Problem description: List each line of the records below that contains the string "Click". Treat the match as case-sensitive.

Supplied information:
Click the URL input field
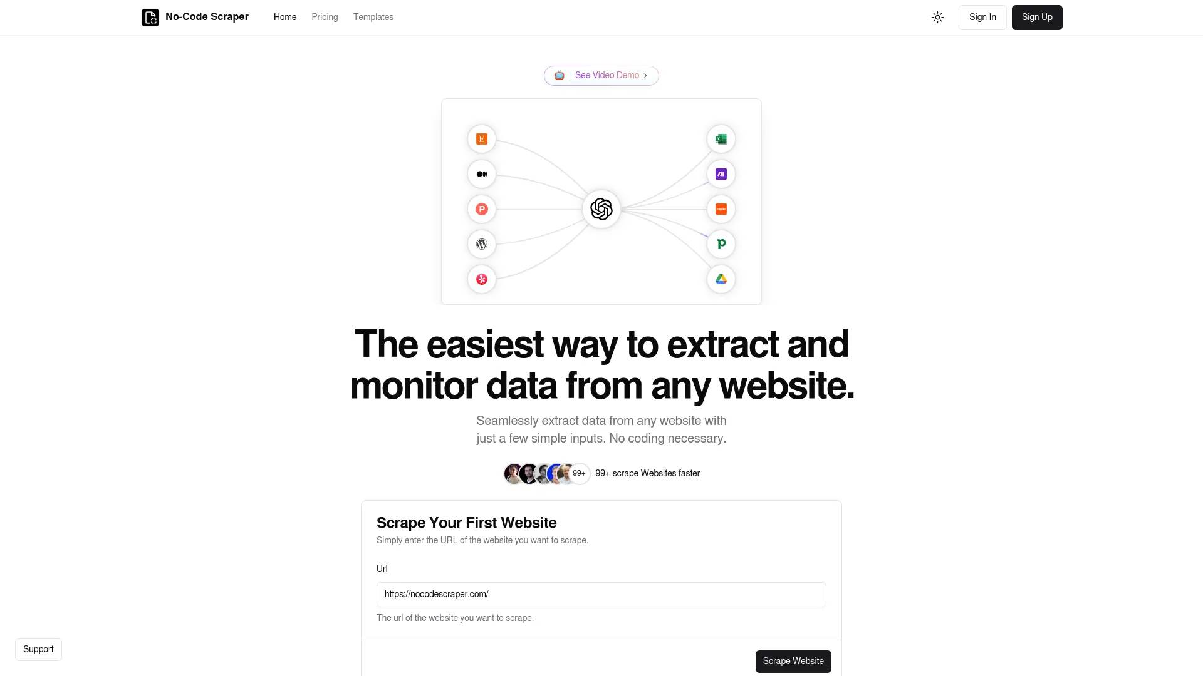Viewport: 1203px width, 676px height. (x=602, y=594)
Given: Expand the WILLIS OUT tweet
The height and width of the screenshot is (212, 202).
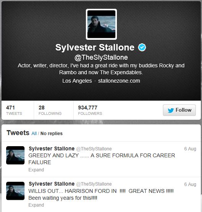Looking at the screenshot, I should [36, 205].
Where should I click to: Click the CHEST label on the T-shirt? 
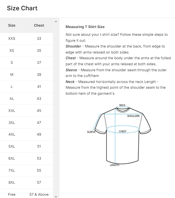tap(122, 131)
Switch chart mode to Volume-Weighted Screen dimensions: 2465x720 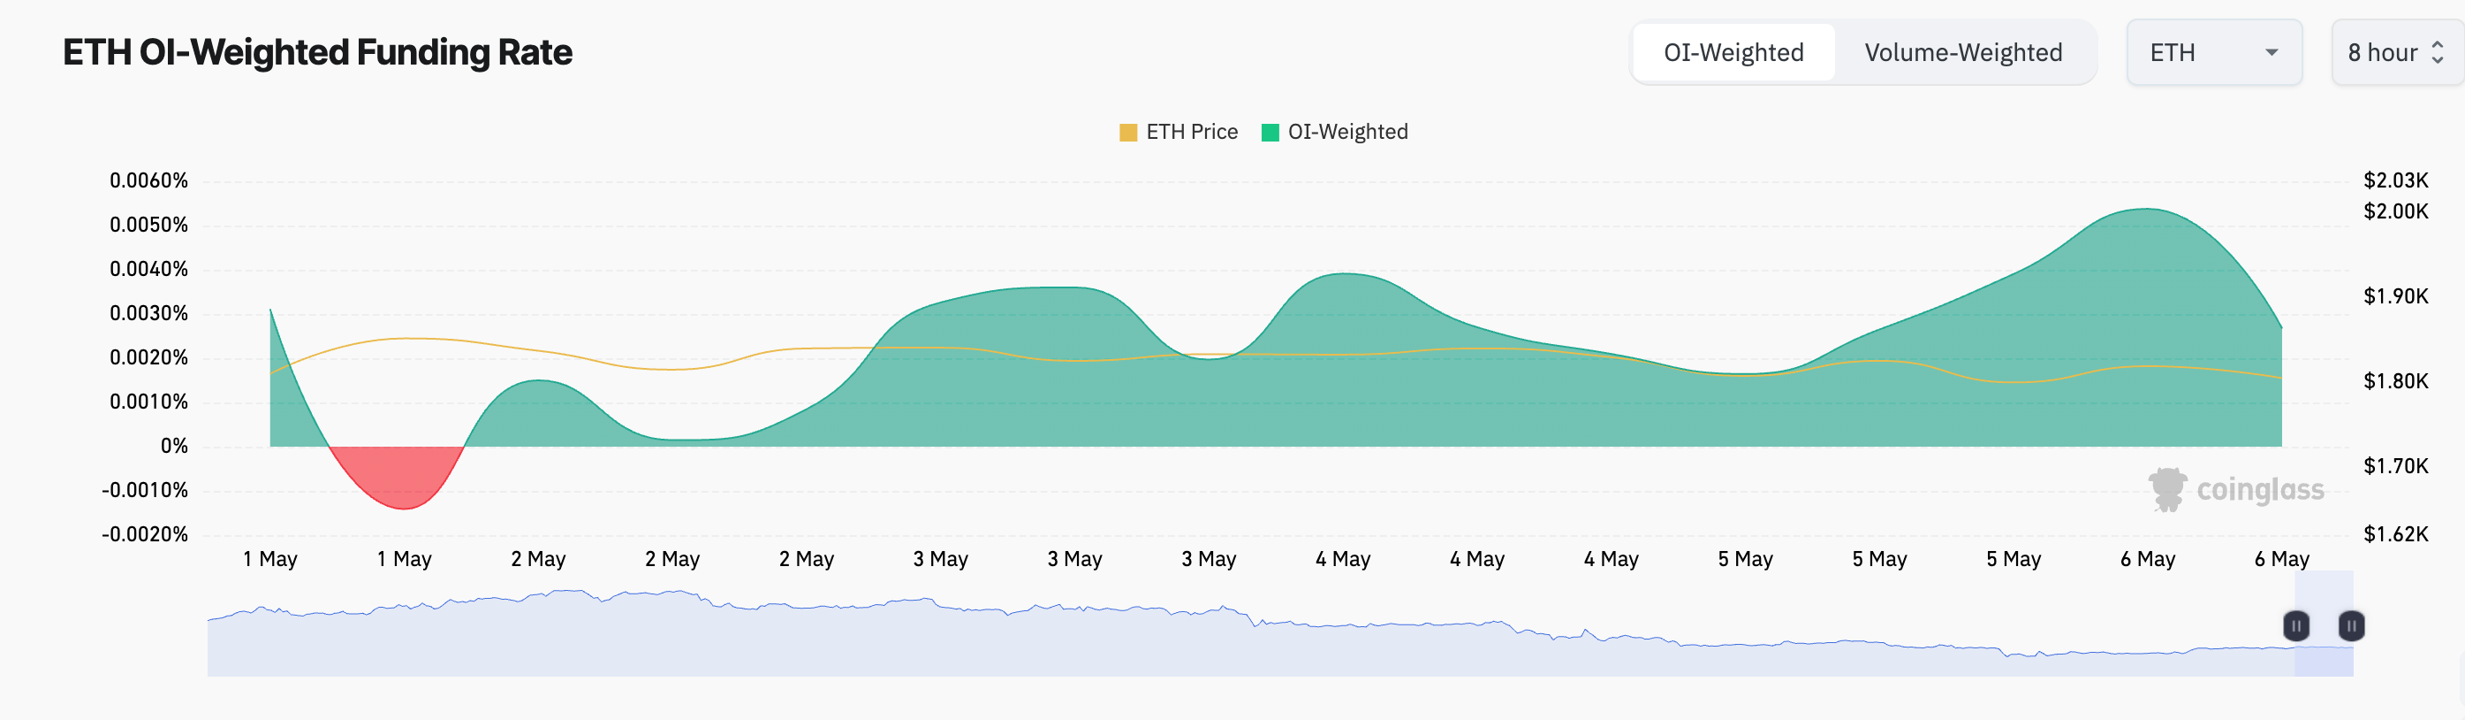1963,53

Solution below:
Click the URL input field
Where should I click to: Click the CHEST label on the T-shirt? 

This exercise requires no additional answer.